画像化システム86は、(態様によっては、コントローラ92と同一であるか、またはそれと組み合わされてもよい)コンピュータ実装制御システム88と関連づけられている。サンプルローダー80は、サンプル貯留器および/またはポンピングシステム(図示せず)と関連づけて、適当な支援手段(図示せず)によって、ステージ84によって支持されて、それに接続されてもよい。図6Bは、サンプル装填位置において使い捨てアッセイ79と動作しているシステムを示す。図6Cは、シール位置において使い捨てアッセイと動作しているシステムを示す。このシステムにおいて、シーラーは、本明細書においてさらに詳細に説明されるような、ローラーを含み、このシーラーは、例えば、弾力性部材または感圧型接着剤(図示せず)の形態のシーリング材を、使い捨てアッセイ(例えば、矢印91によって示される方向に沿って)にアプライする位置に移動する。図6Dは、画像化位置において、使い捨てアッセイと共に動作するシステムを示す。
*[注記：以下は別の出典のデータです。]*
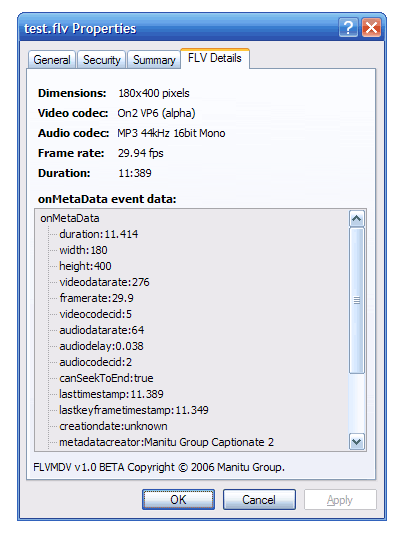Click the metadata list scrollbar thumb
Viewport: 407px width, 540px height.
(357, 300)
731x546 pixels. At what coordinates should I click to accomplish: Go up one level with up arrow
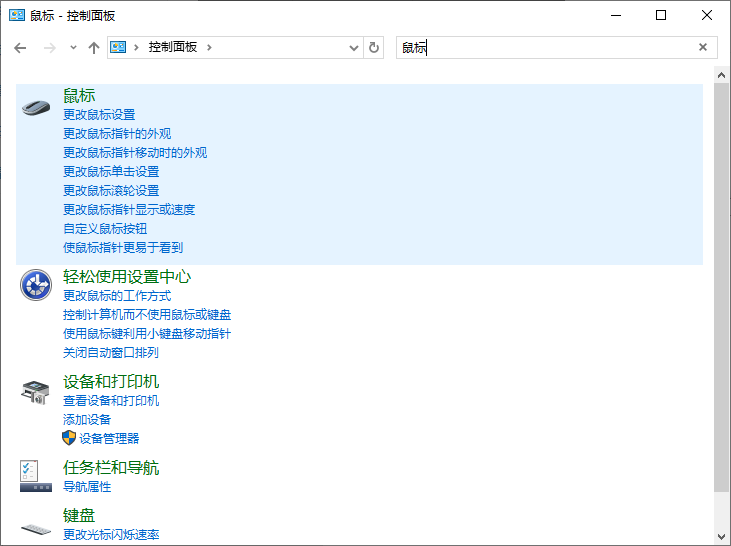(x=94, y=47)
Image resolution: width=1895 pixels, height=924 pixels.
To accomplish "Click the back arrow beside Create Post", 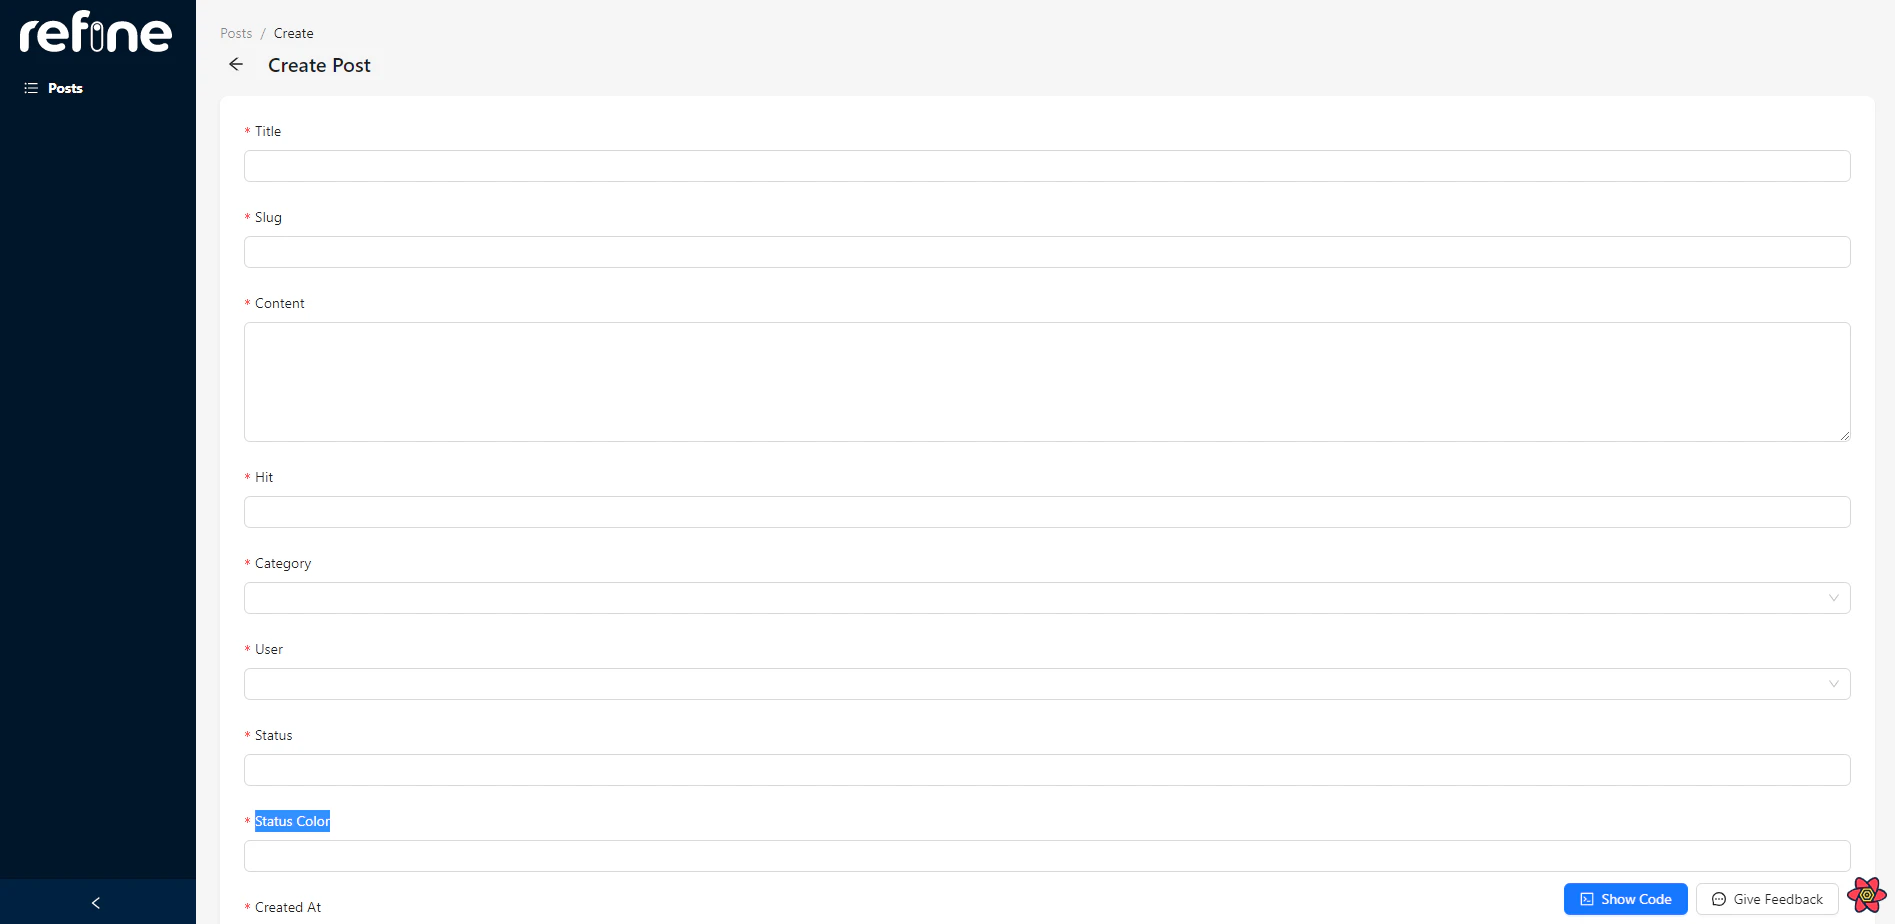I will (236, 65).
態様によっては、本発明のシステムは、使い捨てアッセイ(複数を含む)が実質的に固定式に保持されて、装置の構成要素/ステーション(例えば、サンプルホルダー、シーラー、画像化システム)が、使い捨てアッセイに対して移動されるように構成してもよい。例えば、図3B〜3Gに記載されているような類似の装置が、図7A〜7Cに示されている。図7Aのシステムは、経路358に沿って移動することのできる、かつ/またはそのように構成されているアーム354を備える、流体装填ステーション340を含む。アーム354は、サンプル流体貯留器342(例えば、サンプル流体を含む)、試薬流体貯留器344(例えば、試薬流体を含む)、シーリング流体貯留器346(例えば、シーリング流体を含む)、およびリンス流体貯留器360(例えば、リンス流体を含む)にアクセスするように構成されている。この例においては、このシステムは、貯留器および使い捨てアッセイ350のそれぞれにアクセスするように構成された、ピペット先端341(例えば、図7Bを参照)を含む。このシステムには、処分するための過剰な流体(例えば、異なる貯留器にアクセスする間に、ピペットを洗浄するのに使用されたリンス流体)を受け入れるように構成された、やはり経路358に沿って配置された、廃棄貯留器362も含めてもよい。
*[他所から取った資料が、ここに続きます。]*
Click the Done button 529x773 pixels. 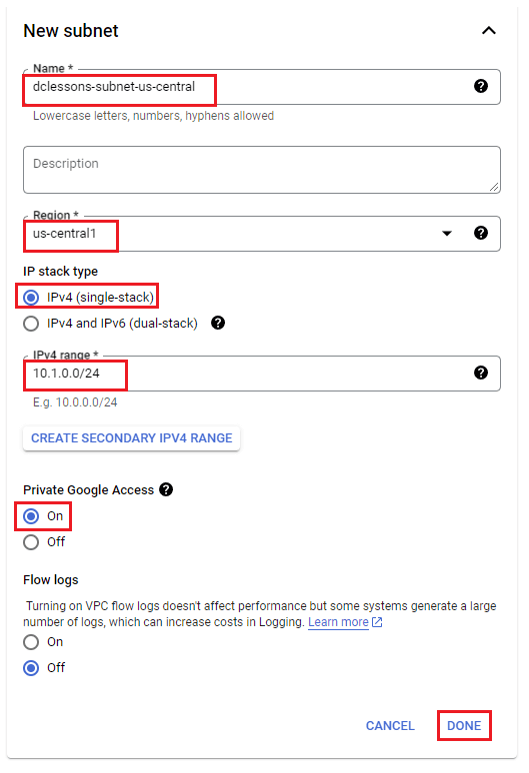tap(464, 726)
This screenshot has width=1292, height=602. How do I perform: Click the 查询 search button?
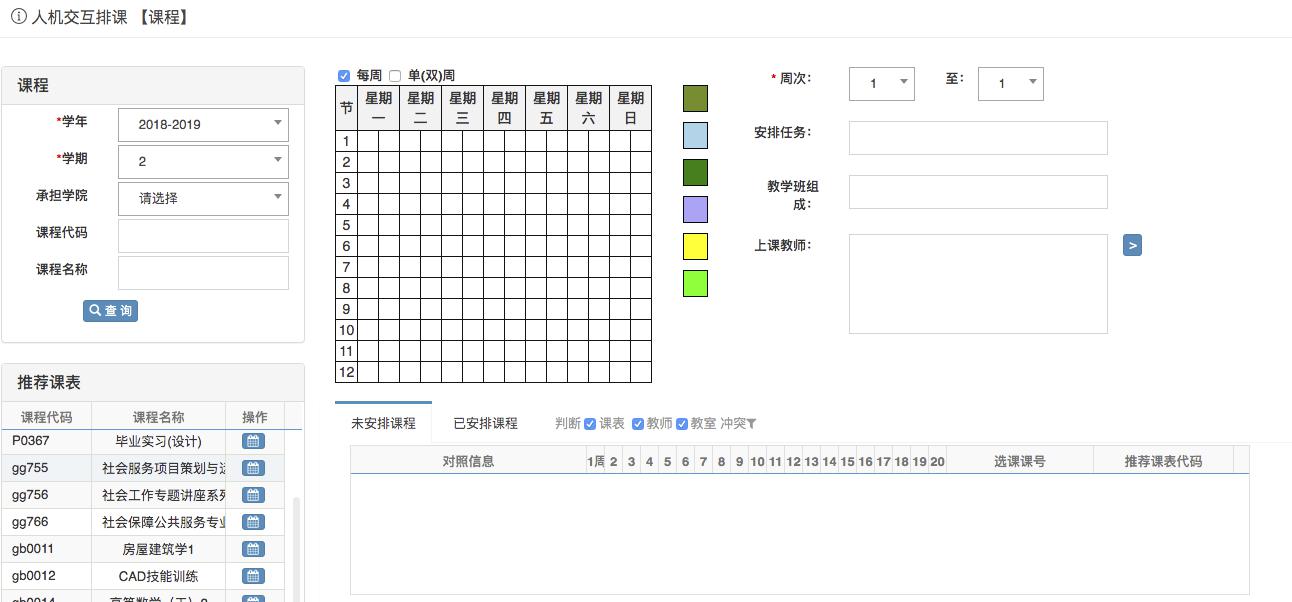click(110, 311)
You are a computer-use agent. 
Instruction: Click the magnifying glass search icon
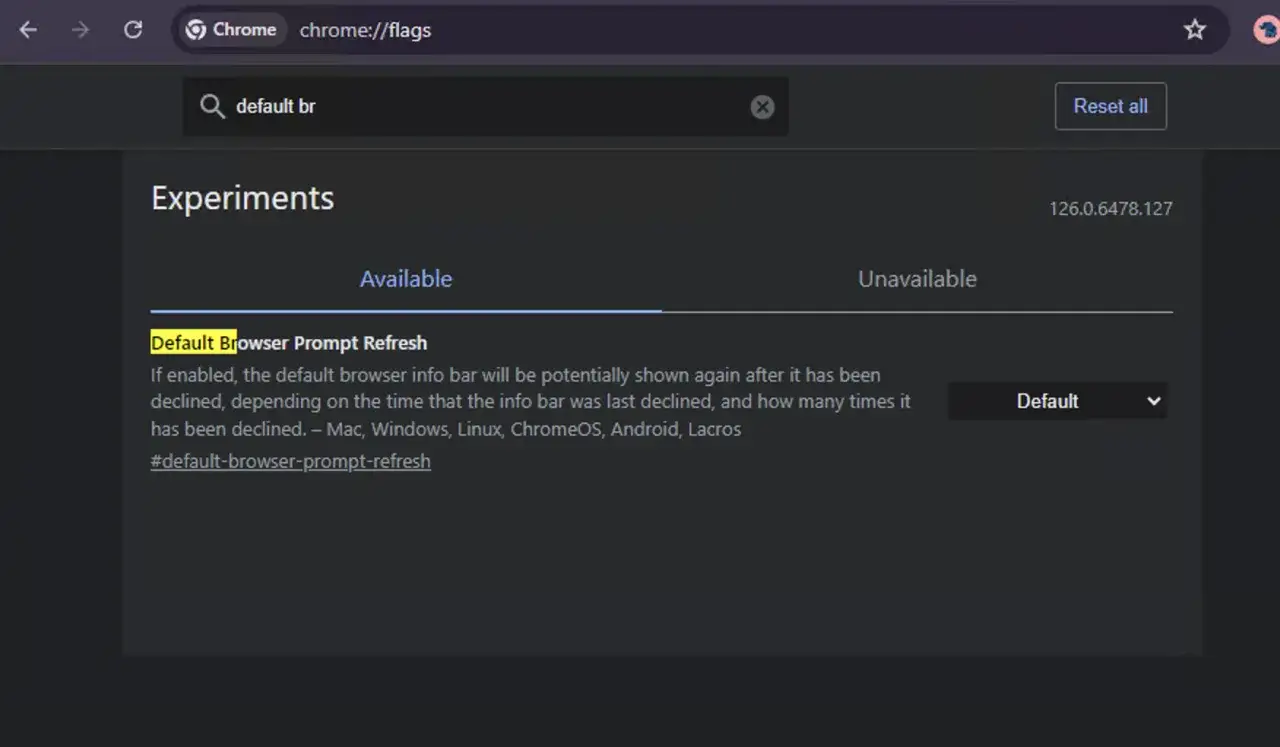point(212,106)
図示されたシステムはまた、使い捨てアッセイ350と関連された使い捨てアッセイハンドラー351、使い捨てアッセイ350/使い捨てアッセイハンドラー351に隣接して配置された画像化システム348、および磁石を備えるビーズローダー352を含み、この磁石が(例えば、使い捨てアッセイと画像化システムの間の位置において)複数の反応容器を含む上面と反対の使い捨てアッセイの底部表面に下方で隣接する位置から、磁石が使い捨てアッセイと画像化システムの間にはない(例えば、図示されているように、アッセイ部位の画像化を可能にする)第2の位置へと移動可能である。このようにシステムは、サンプルローダー(すなわち、流体装填ステーション340、アーム354、サンプル流体貯留器342)、リンサー(すなわち、流体装填ステーション340、アーム354、リンス流体貯留器360)、試薬ローダー(すなわち、流体装填ステーション340、アーム354、試薬流体貯留器344)、シーラー(すなわち、流体装填ステーション340、アーム354、シーリング流体貯留器346)、ビーズローダー352、および画像化システム348を集合的に形成する、構成要素を含む。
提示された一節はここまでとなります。